Saturday, September 17, 2005
Peace and Quiet in La Paz
The city of La Paz, Baja California Sur in Mexico has a population of about 200,000 people, but the adjective "sleepy" hardly does the slow-moving place justice.
100 miles to the south, at the very tip of California, is "Los Cabos," a 40-mile stretch of real-estate development, timeshares, Jack Nicklaus golf courses, Home Depot and Costco, overpriced restaurants, an environmentally stressed ocean and an air of American ambitious desperation that is uneasily blended with Mexican fatalism and entropy.
I came to to La Paz about 25 years ago on a trip with my mother, and what's astonishing is how little the place has changed, at least on the surface.
There are few places one can make that statement about in California, in either the U.S. or Mexico.
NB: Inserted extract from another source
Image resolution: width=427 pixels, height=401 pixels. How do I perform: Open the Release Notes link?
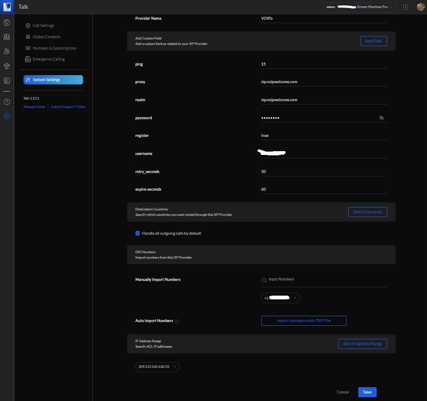coord(34,107)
The waterfront walkway was blown away in La Paz a couple of years ago in a hurricane, but the replacement was a perfectly graceful job that didn't increase hype or tourism.
Other than a few flights from Los Angeles, there is no way to get to La Paz directly by plane from the United States, so you have to rent a car in Los Cabos or jump on a Mexican bus for a three-hour ride through the desert.
My friend David Barnard spends two or three weeks here in the winter every year walking, swimming and painting, and he probably puts it best. "The secret to La Paz is that there is NOTHING to do." It's been a tonic.